#### [Material supplied]
********

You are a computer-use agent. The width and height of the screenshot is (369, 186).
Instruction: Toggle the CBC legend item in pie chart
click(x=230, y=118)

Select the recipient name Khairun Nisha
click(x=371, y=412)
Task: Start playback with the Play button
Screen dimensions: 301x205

********

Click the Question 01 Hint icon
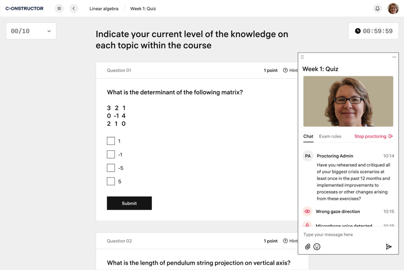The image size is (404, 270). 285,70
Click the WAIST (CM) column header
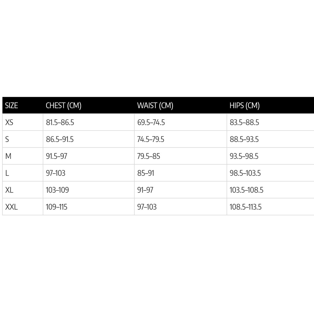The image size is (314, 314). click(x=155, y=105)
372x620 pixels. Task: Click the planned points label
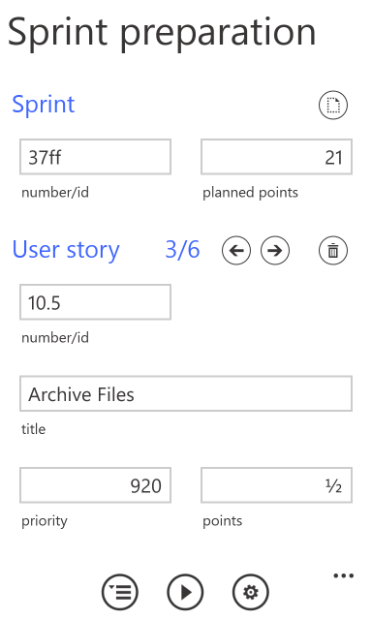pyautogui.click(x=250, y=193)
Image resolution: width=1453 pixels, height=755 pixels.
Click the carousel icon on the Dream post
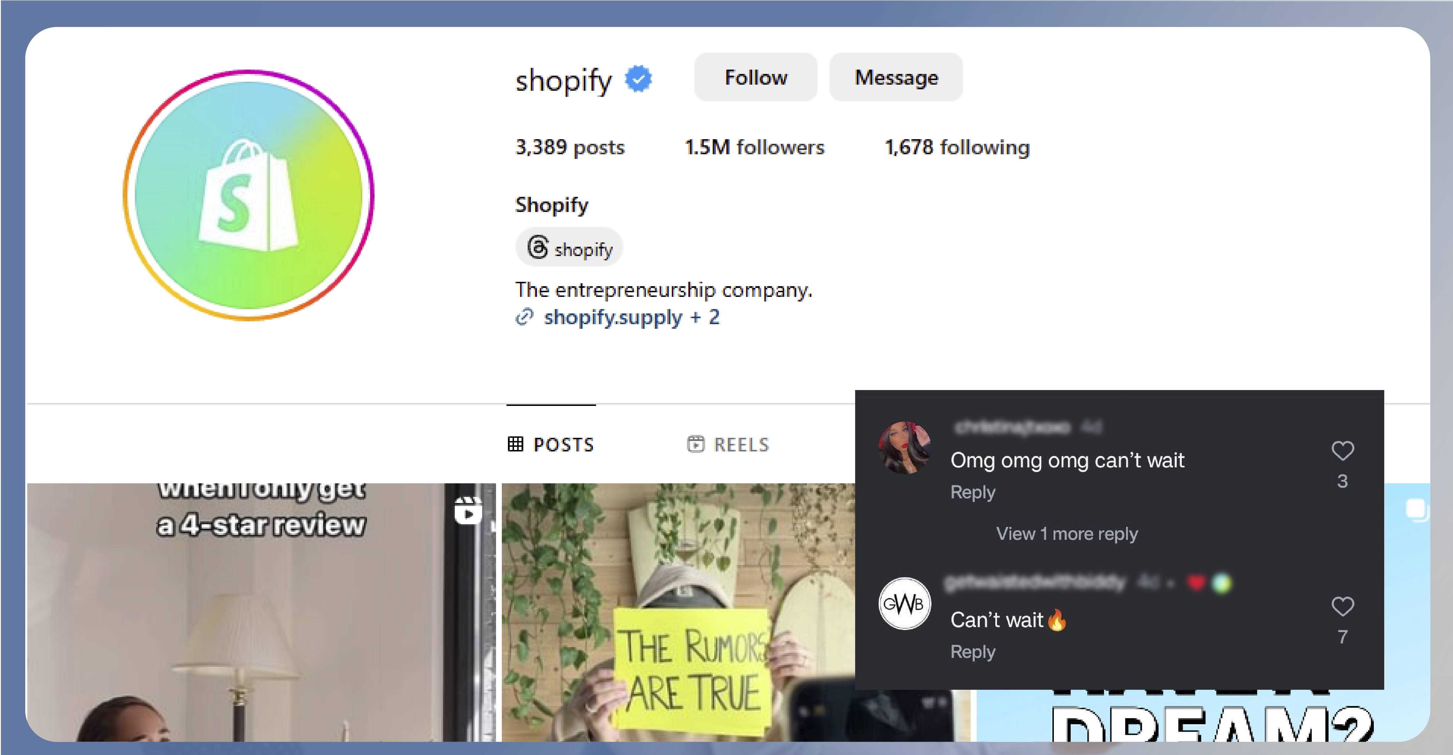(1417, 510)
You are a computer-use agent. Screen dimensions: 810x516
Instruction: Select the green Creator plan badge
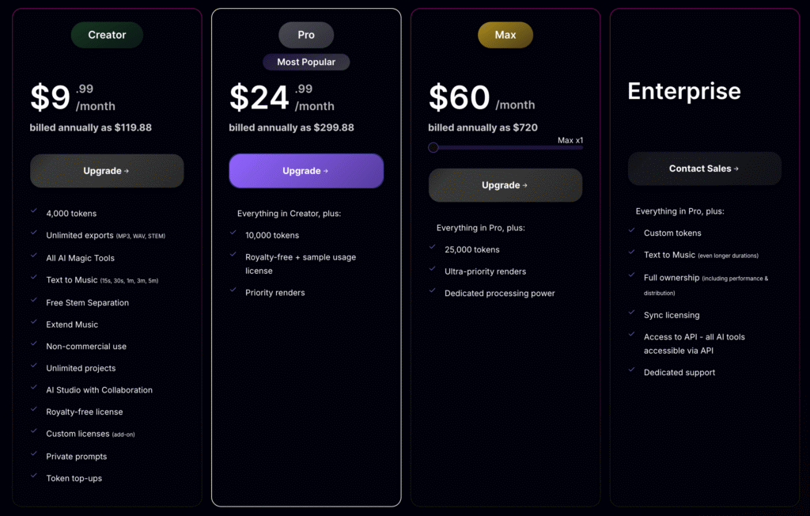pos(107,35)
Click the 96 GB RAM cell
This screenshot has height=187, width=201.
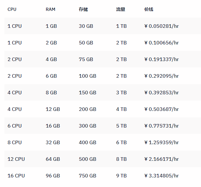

********

#### [Problem requirements]
Print the part of the listing above that opens with the line containing "Image resolution: width=1453" and closes with the line containing "This screenshot has height=187, width=201.". Copy it exactly, both ends included, and omit the pictures.

#### [Answer to this exercise]
Image resolution: width=1453 pixels, height=755 pixels.
Click the carousel icon on the Dream post
(1417, 510)
You are a computer-use agent. Screen dimensions: 810x516
Instruction: Select the green Creator plan badge
pos(107,35)
Click the 96 GB RAM cell
This screenshot has height=187, width=201.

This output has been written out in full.